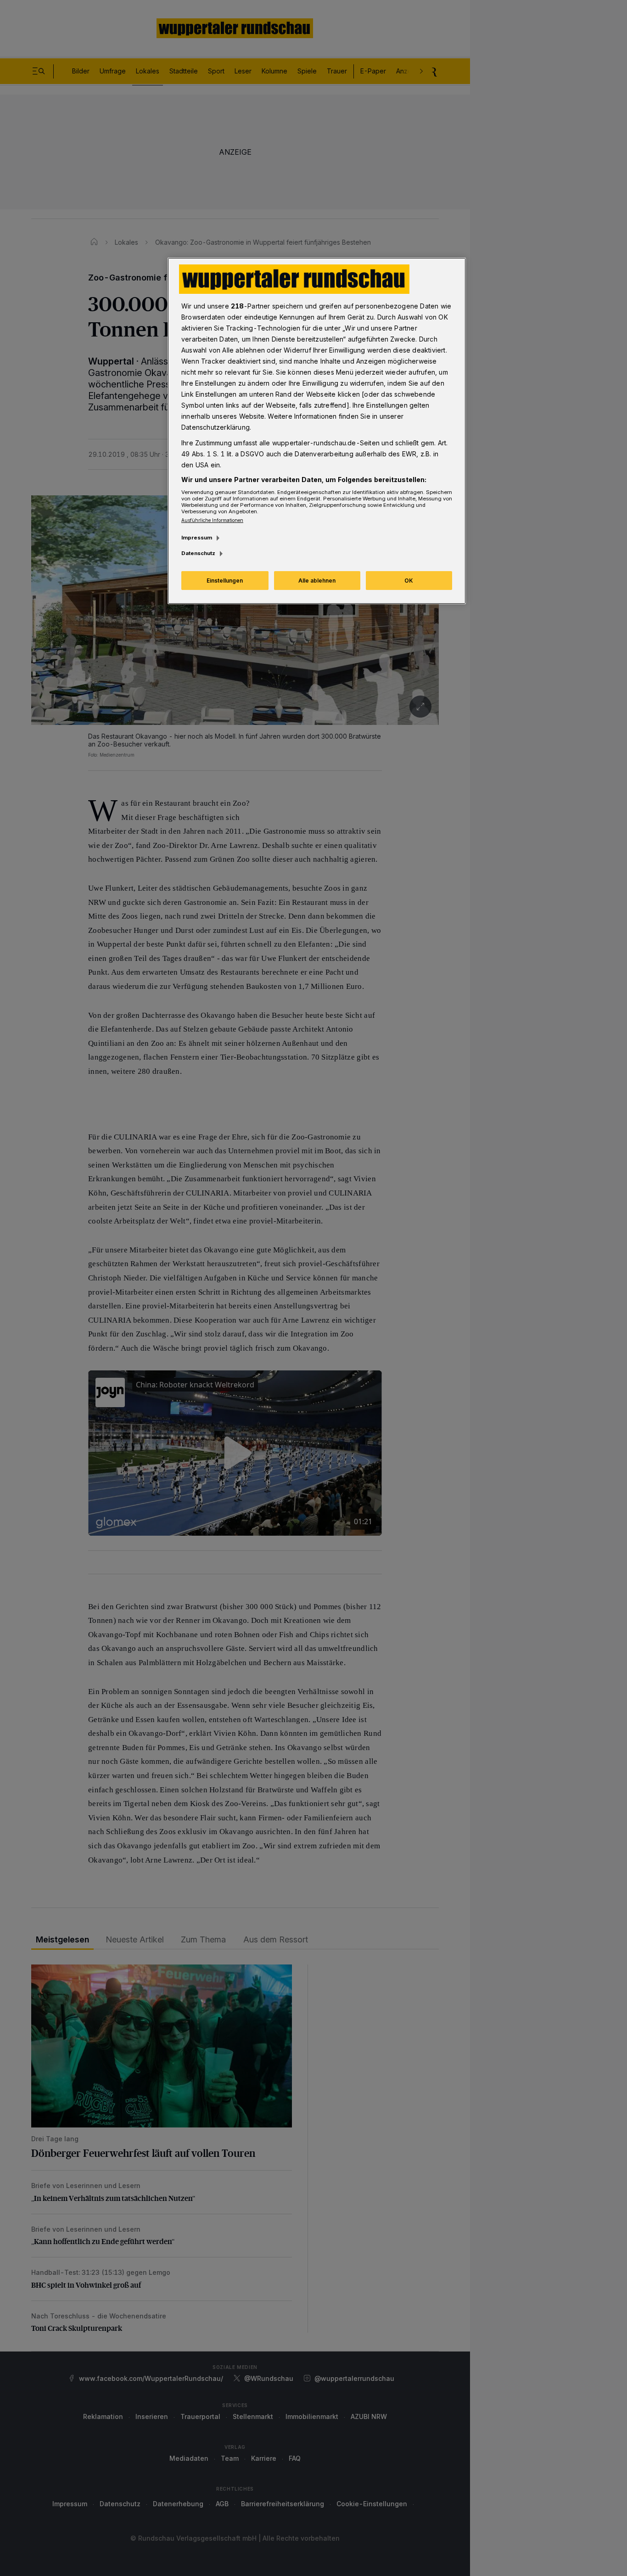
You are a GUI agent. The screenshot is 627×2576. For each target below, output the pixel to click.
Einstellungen (225, 580)
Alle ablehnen (317, 580)
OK (408, 580)
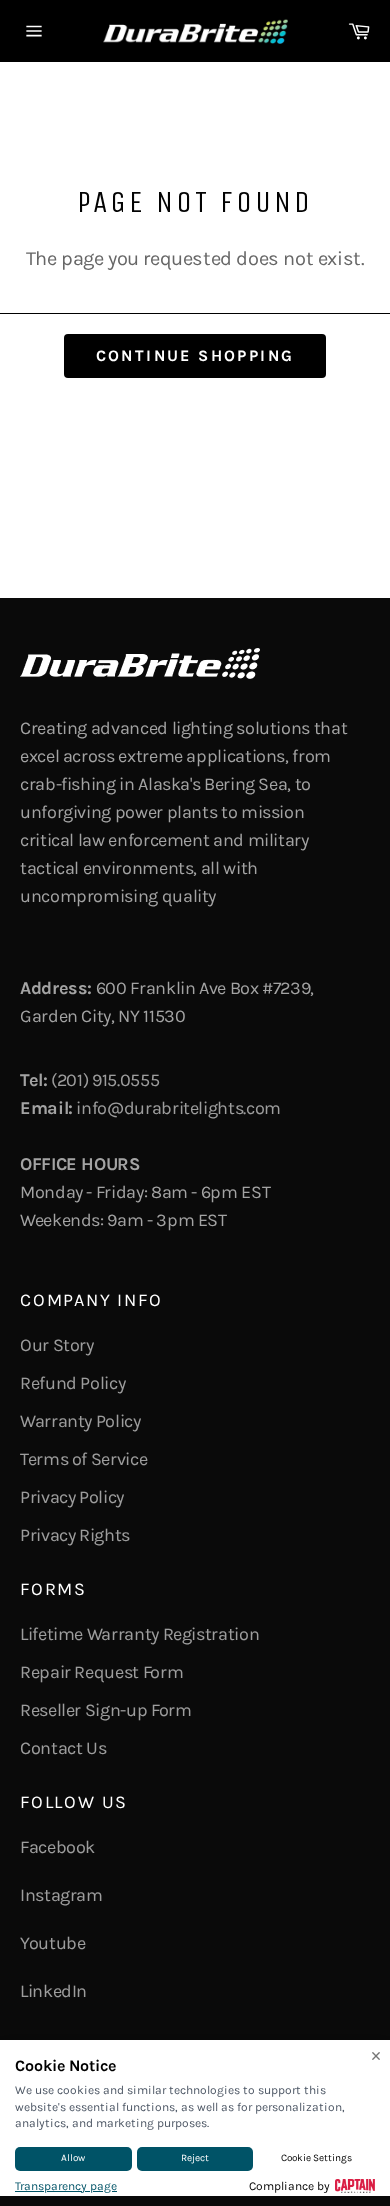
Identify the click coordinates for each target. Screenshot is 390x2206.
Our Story (57, 1345)
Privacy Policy (72, 1497)
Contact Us (63, 1748)
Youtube (52, 1943)
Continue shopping (195, 355)
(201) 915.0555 (105, 1080)
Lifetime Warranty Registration (139, 1634)
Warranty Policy (80, 1421)
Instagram (61, 1895)
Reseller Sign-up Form (105, 1710)
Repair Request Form (101, 1672)
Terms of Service (83, 1459)
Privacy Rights (75, 1535)
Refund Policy (72, 1383)
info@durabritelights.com (178, 1108)
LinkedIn (53, 1991)
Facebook (57, 1847)
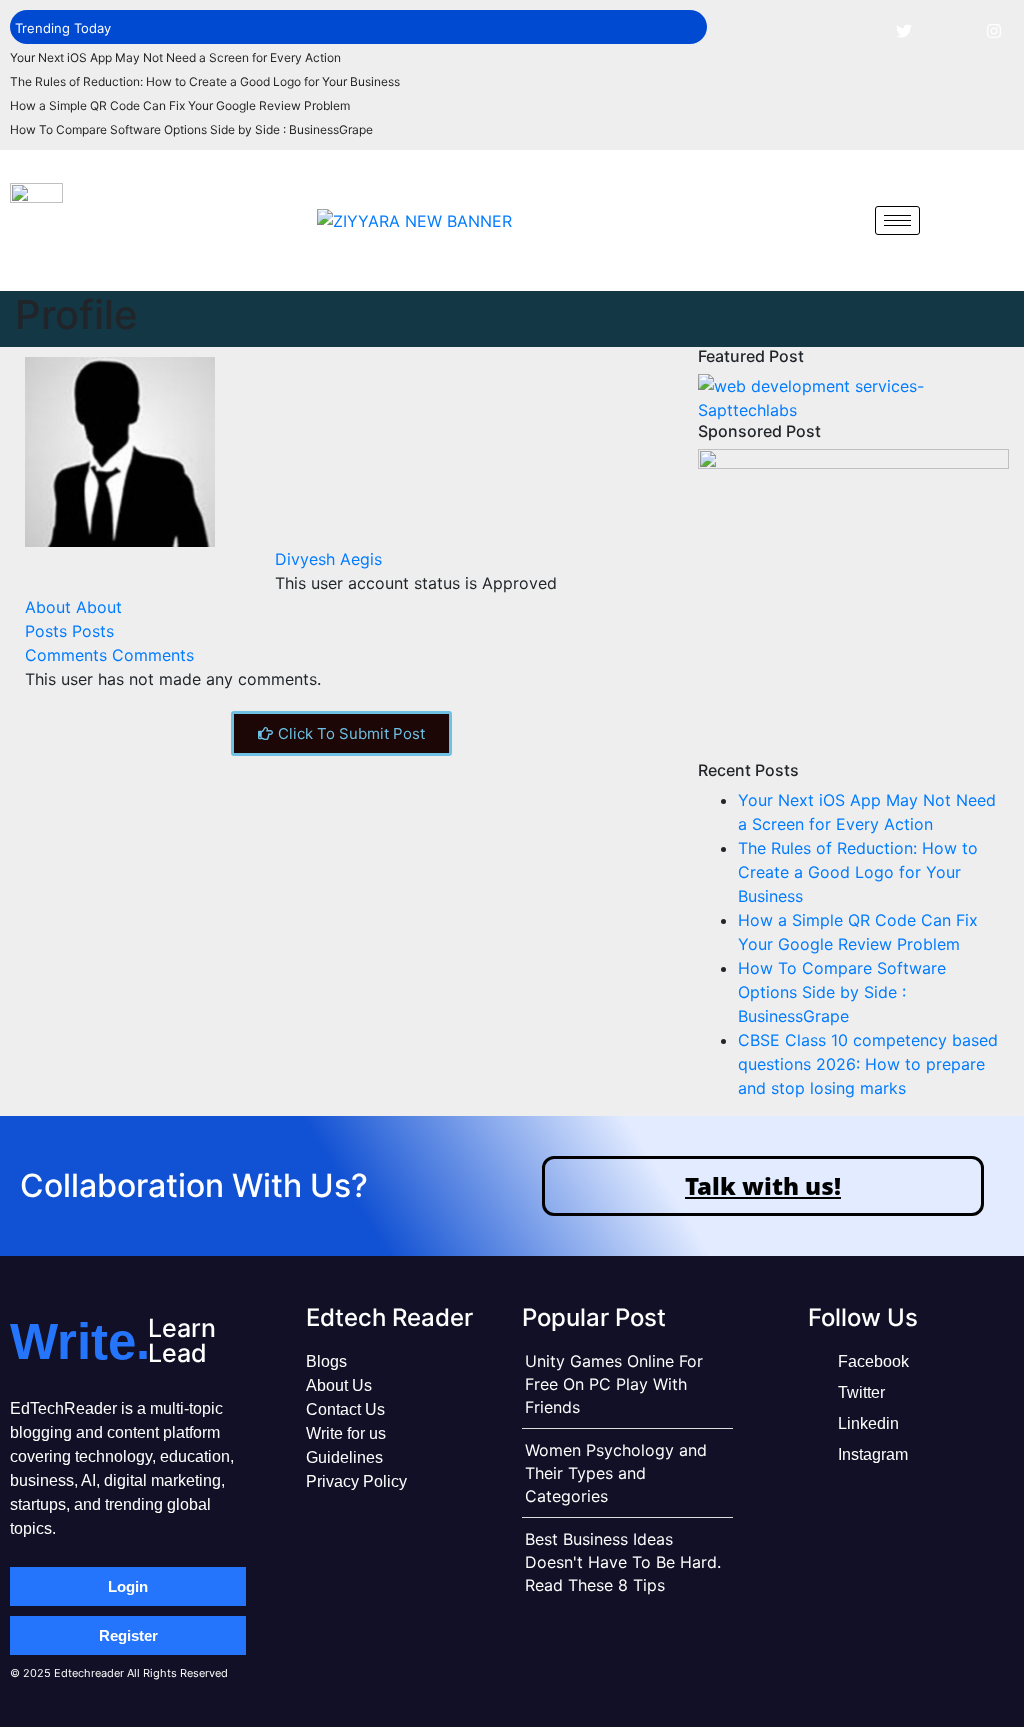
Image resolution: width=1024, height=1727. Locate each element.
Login (128, 1586)
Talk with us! (763, 1185)
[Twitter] (904, 30)
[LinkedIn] (949, 30)
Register (128, 1635)
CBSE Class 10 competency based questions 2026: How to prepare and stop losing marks (868, 1064)
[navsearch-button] (845, 220)
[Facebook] (859, 30)
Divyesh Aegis (328, 559)
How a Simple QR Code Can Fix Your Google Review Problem (180, 105)
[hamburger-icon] (897, 220)
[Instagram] (994, 30)
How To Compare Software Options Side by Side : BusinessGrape (191, 129)
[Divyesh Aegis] (120, 450)
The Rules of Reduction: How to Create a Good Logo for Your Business (205, 81)
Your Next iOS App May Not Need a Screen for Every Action (175, 57)
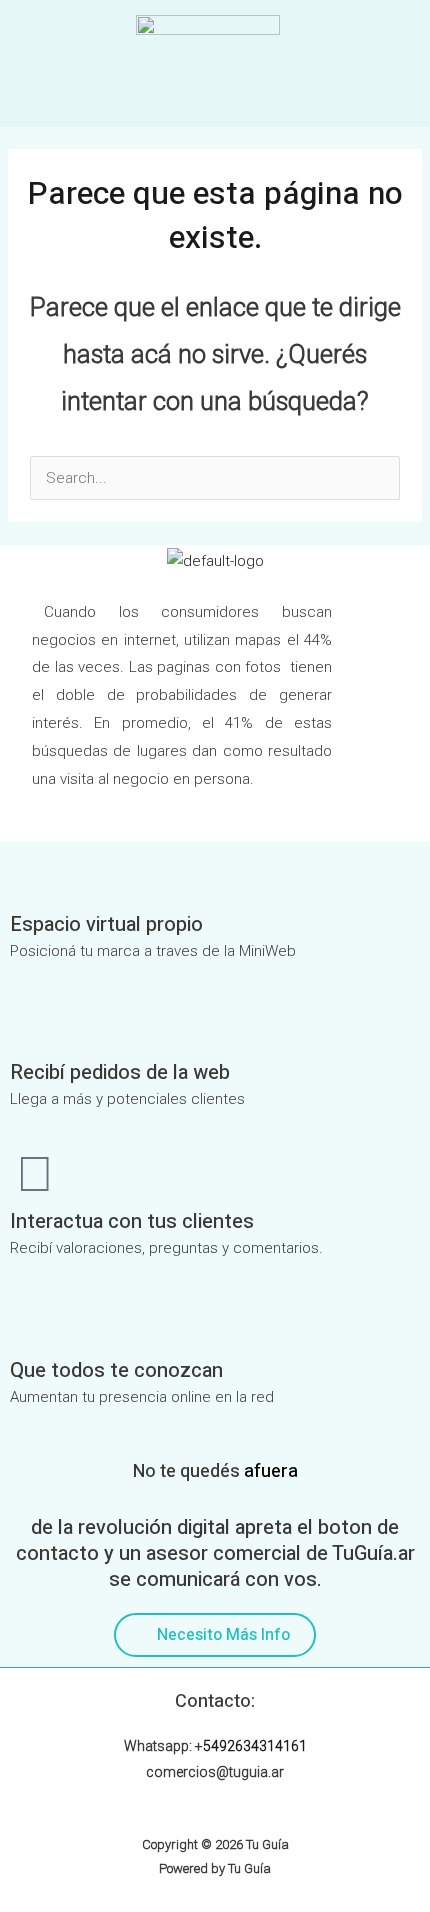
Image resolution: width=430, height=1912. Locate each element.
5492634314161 (255, 1746)
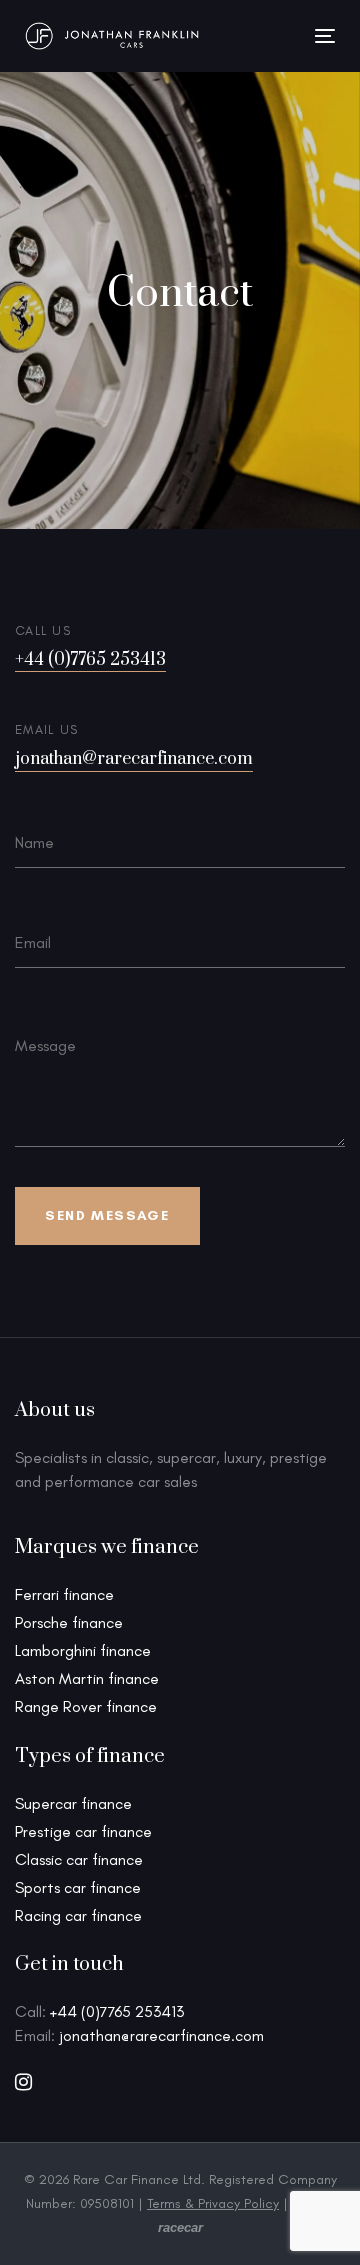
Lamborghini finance (83, 1650)
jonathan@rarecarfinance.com (134, 759)
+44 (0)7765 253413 (90, 660)
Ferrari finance (64, 1594)
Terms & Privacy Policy (213, 2203)
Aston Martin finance (87, 1678)
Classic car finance (79, 1859)
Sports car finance (78, 1887)
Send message (107, 1215)
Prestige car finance (83, 1831)
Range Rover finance (86, 1706)
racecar (180, 2227)
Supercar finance (73, 1803)
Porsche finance (69, 1622)
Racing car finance (78, 1915)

----

Problem description:
Before answering, find the line with "Lifetime Warranty Registration (139, 1634)" in the records above; then reproduce exactly each line from the first through that line, leaving out pictures.

Solution to this problem:
You are a GUI agent. The screenshot is 627×2576. For each target below, output the pixel to click.
Einstellungen (225, 580)
Alle ablehnen (317, 580)
OK (408, 580)
Identify the click coordinates for each target. Screenshot is 390x2206.
Our Story (57, 1345)
Privacy Policy (72, 1497)
Contact Us (63, 1748)
Youtube (52, 1943)
Continue shopping (195, 355)
(201) 915.0555 (105, 1080)
Lifetime Warranty Registration (139, 1634)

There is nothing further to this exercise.